A Note About Outages
Implementing PSQL's VACUUM Functionality to Manage Disk Space
Every fifteen minutes, my crawler runs and counts the words used in the top comments on a few subreddits. Each crawler run adds thousands of rows to my PSQL database. I only store one year of data for each of the subreddits that I track, so each crawler run also deletes thousands of rows from my PSQL database. The data that is older than that is purged via a database cleanup script tied to the crawler. I figured that this system would exist in equilibrium - an amount of data coming in and an equal amount being removed. This was not the case.

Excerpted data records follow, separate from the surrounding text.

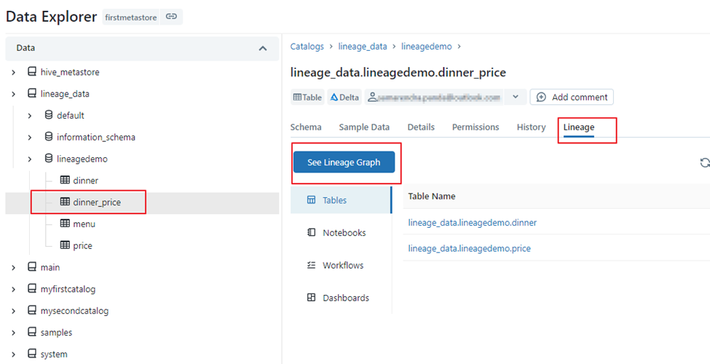Click the Delta format badge icon

(x=334, y=97)
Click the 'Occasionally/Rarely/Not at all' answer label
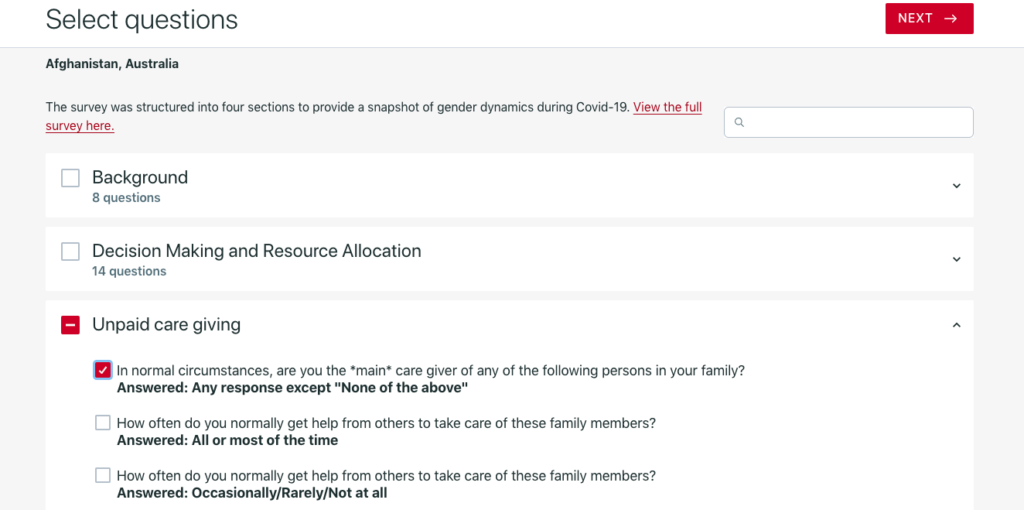The image size is (1024, 510). (x=252, y=493)
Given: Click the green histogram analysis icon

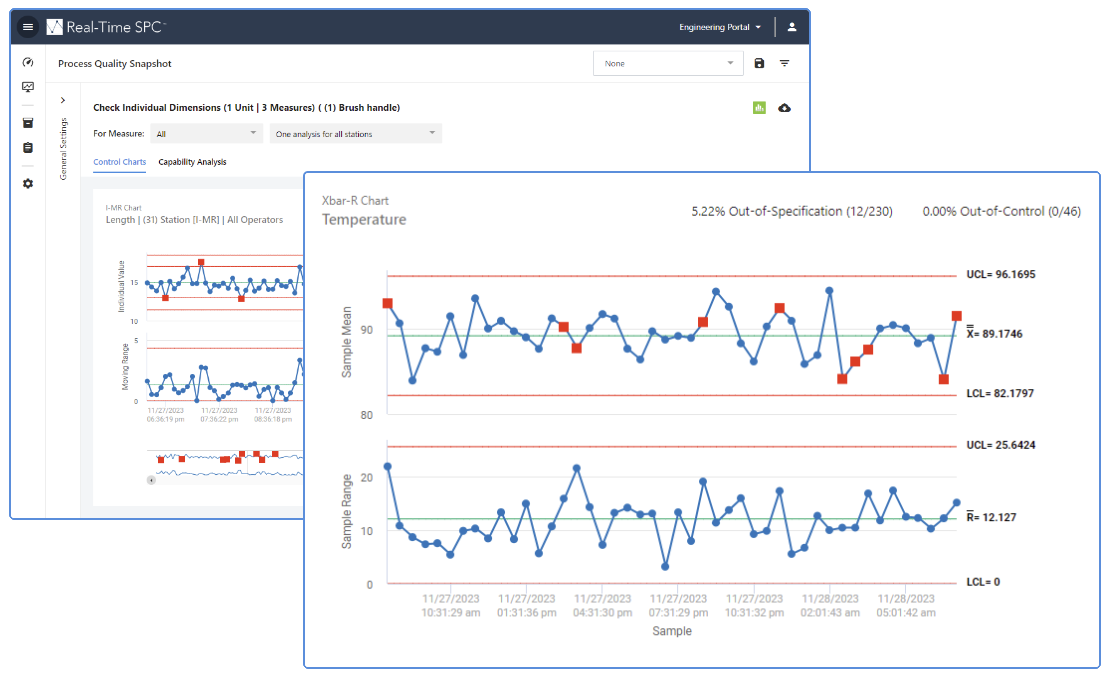Looking at the screenshot, I should click(760, 107).
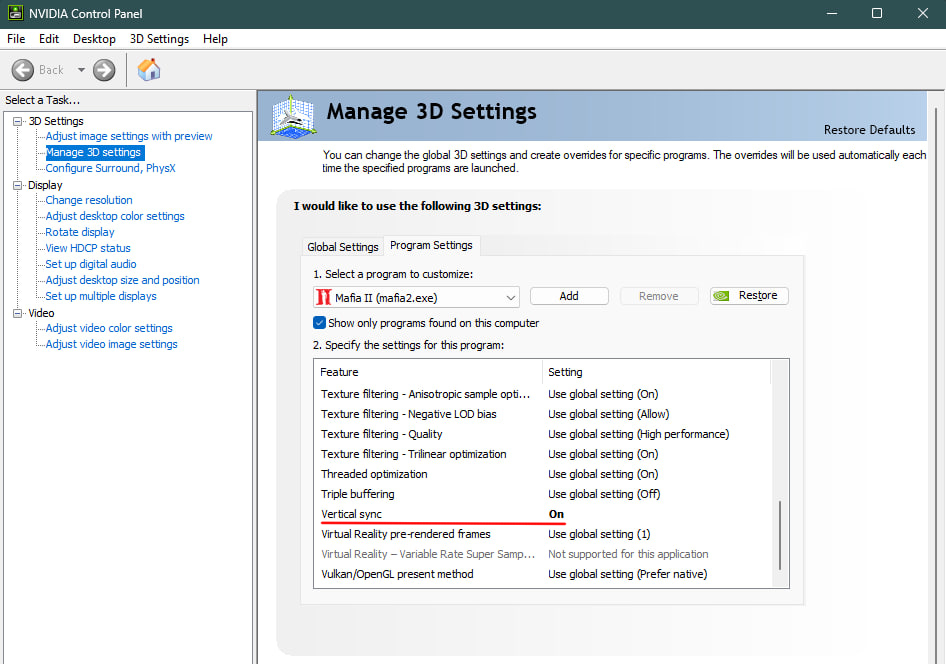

In fact, in normal operation, a DELETE operation in a PSQL database does not truly delete the record. The record exists, hidden, and linked to a transaction referred to as an UNDO. An UPDATE operation, which actually performs a DELETE followed by an INSERT, functions in a similar manner. These leftover records accumulated in my system for months. These leftover records are referred to as 'dead tuples' or 'bloat.' The result, on my t2.micro EC2 instance with 16Gb of storage space, is as follows:
I ran out of disk space and my crawler stopped working. Twice! The first outage was in early February, just after the 2020 Superbowl. I collected a few milion Tweets from the game and hit the disk space wall. I didn't notice that the crawler was not operational for a few weeks. When I did, I backed out the Tweets, cleaned up some old packages I wasn't using anymore, and away I went.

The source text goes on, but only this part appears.